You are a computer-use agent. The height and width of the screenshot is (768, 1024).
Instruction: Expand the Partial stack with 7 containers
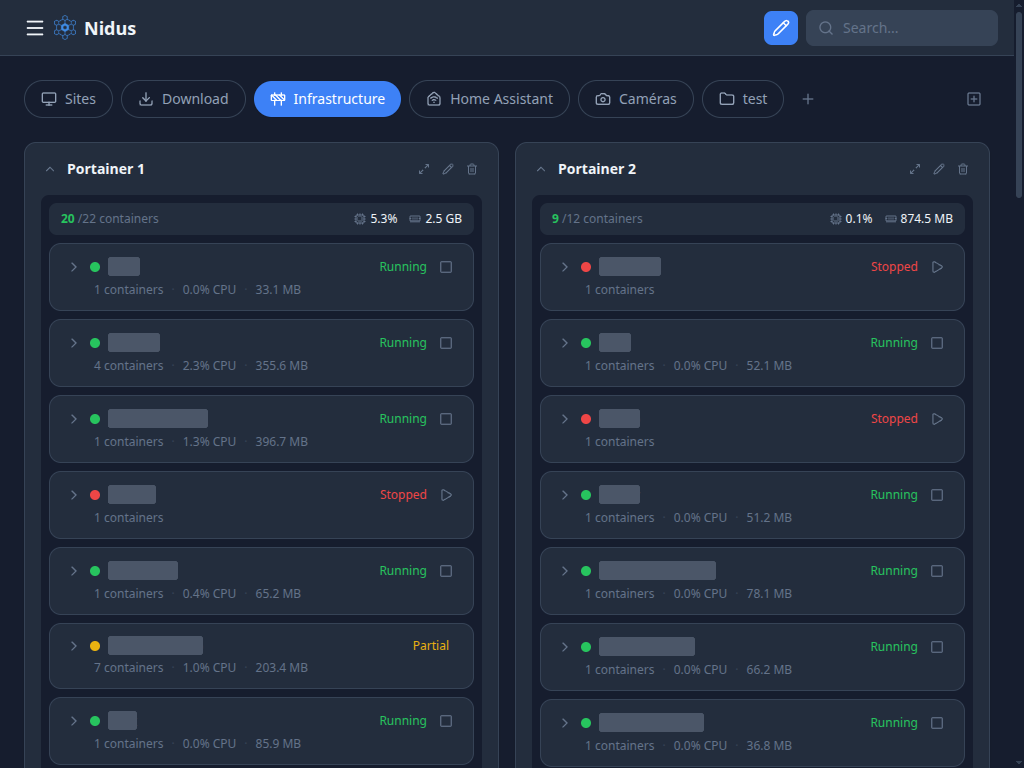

...

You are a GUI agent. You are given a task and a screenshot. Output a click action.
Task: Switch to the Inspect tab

==

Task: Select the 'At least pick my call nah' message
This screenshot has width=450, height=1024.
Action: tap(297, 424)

-- TASK BRIEF --
From the entries above, return exactly the line containing "You are a computer-use", the line containing "Instruction: Expand the", and all lines between, and nothing else.

-- ANSWER TO THE EXERCISE --
You are a computer-use agent. The height and width of the screenshot is (768, 1024).
Instruction: Expand the Partial stack with 7 containers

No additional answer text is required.